> [SELECTED PASSAGE]:

A/B testing - a guide for beginners

December 21, 2021
-
-
Raphael Mink
A/B testing is a proven method for testing different versions of a product live on the market. There are a few rules to follow when using this method.

The use of A/B testing, especially online, has skyrocketed in recent years, not only for tech companies but also for companies in other industries. They conduct thousands of such online experiments every year. They test whether method "A", i.e. the current application of a product, is superior or inferior to method "B", which represents an improvement. 

"We run hundreds, if not thousands, of experiments at the same time, involving millions of visitors. We don't have to guess what customers want, we can run the most extensive 'customer surveys' available over and over again to get them to tell us what they want."

Mark Okerstrom, CEO of the Expedia Group

A simple example of this is a company's homepage. What is clicked on and what is not? What happens if a certain button is placed on the left instead of the right? To carry out the A/B test, two different groups are each shown a different version of the website. A distinction can also be made between the mobile version and the desktop version. This application of an A/B test appears logical and comprehensible. Nevertheless, there is also another level: for example, it is possible that mobile users generally click fewer buttons than desktop users. How is this fact incorporated into the tests? In addition to web design, A/B tests are also used in SEO optimization, for example. The tests are primarily used to measure traffic, to reduce the bounce rate of users or to measure new products.

> [REQUIRED ACTIONS]:
[1] In the A/B testing guide, who is quoted about running hundreds or thousands of experiments at the same time?
[2] Reproduce the A/B testing guide word for word from "A simple example" to "measure new products.".
The material after the A/B testing guide is not needed.

> [SUPPLIED MATERIAL]:
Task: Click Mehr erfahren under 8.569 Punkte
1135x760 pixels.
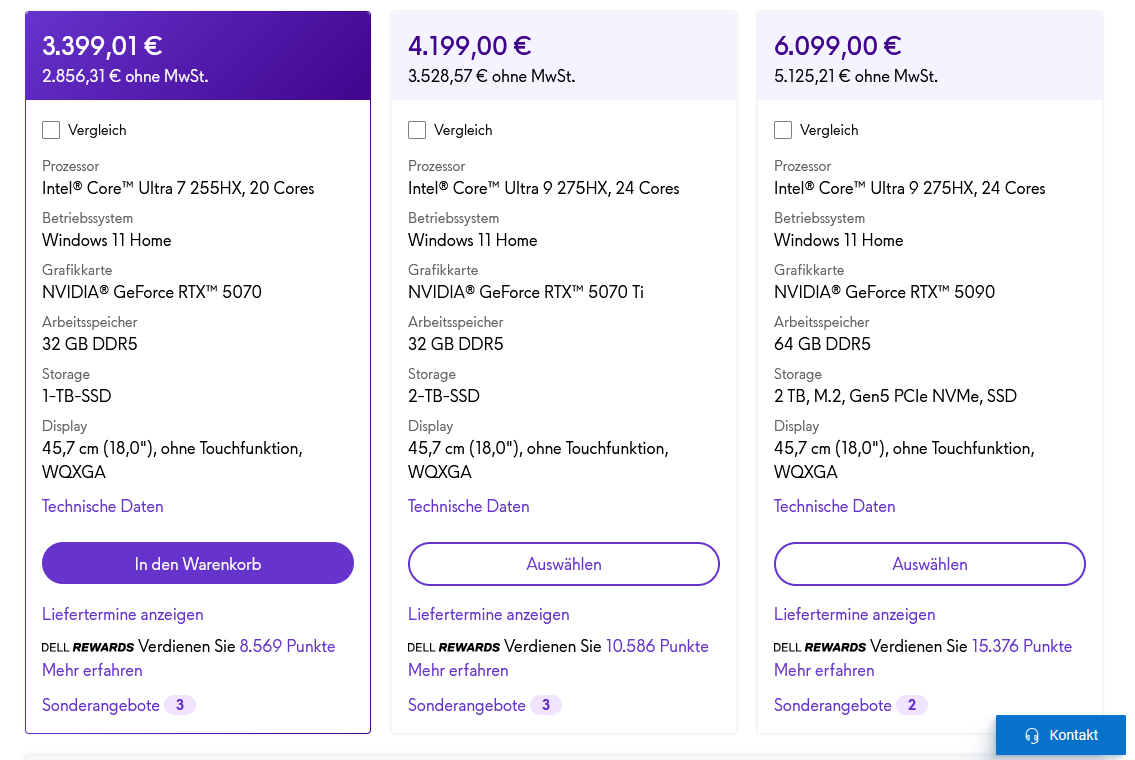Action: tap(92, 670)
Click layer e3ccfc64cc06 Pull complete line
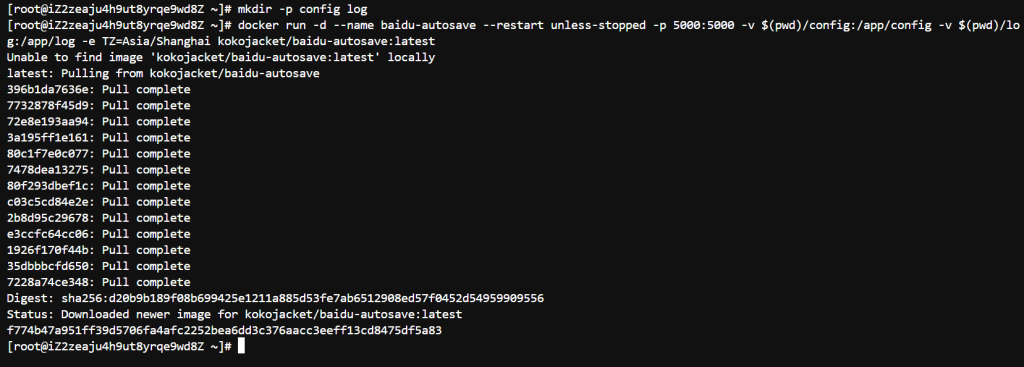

> [ANSWER SET]:
[1] Mark Okerstrom, CEO of the Expedia Group.

[2]
A simple example of this is a company's homepage. What is clicked on and what is not? What happens if a certain button is placed on the left instead of the right? To carry out the A/B test, two different groups are each shown a different version of the website. A distinction can also be made between the mobile version and the desktop version. This application of an A/B test appears logical and comprehensible. Nevertheless, there is also another level: for example, it is possible that mobile users generally click fewer buttons than desktop users. How is this fact incorporated into the tests? In addition to web design, A/B tests are also used in SEO optimization, for example. The tests are primarily used to measure traffic, to reduce the bounce rate of users or to measure new products.